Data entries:
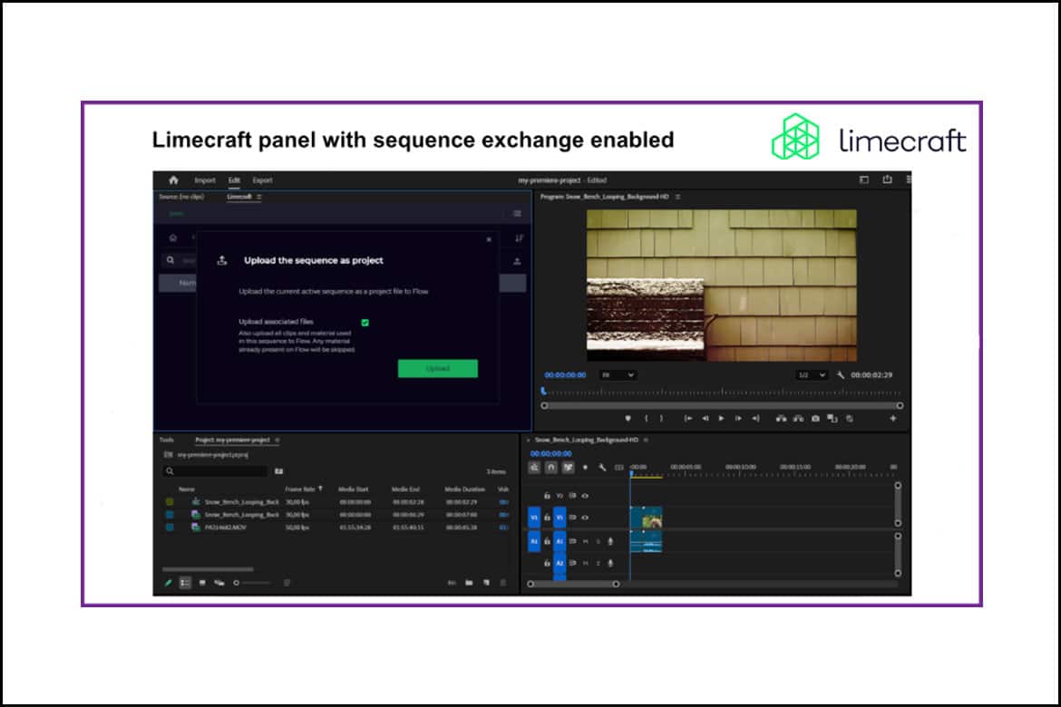The height and width of the screenshot is (707, 1061).
Task: Click the Export Frame camera icon
Action: point(816,419)
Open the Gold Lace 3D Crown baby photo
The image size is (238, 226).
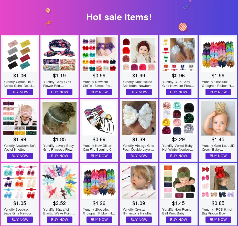[218, 118]
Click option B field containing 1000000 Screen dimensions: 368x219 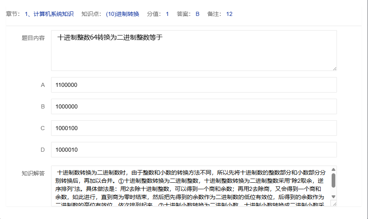click(194, 106)
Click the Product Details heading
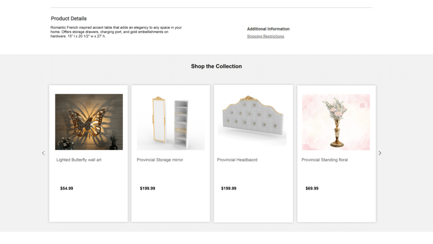The image size is (433, 244). point(69,19)
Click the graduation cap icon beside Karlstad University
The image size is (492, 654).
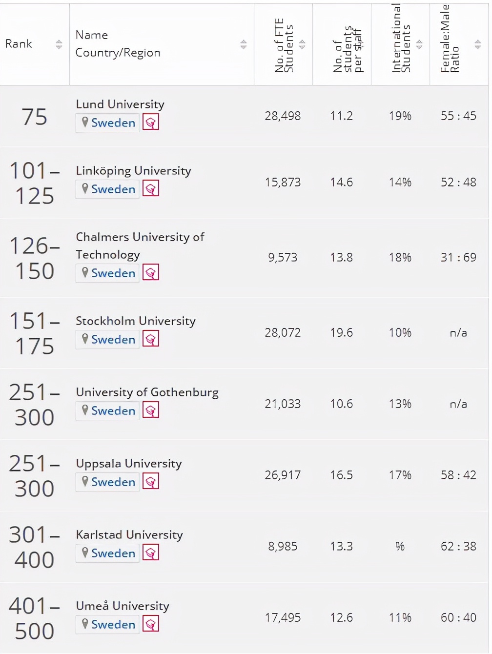pos(150,552)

__What the exercise asks__: Retype the lines from the one containing "Click the Product Details heading" down to the last line of the records, both included, exactly and nothing more. Pictures stay out.

__Result below__:
Click the Product Details heading
The image size is (433, 244). point(69,19)
Click the graduation cap icon beside Karlstad University
The image size is (492, 654).
pos(150,552)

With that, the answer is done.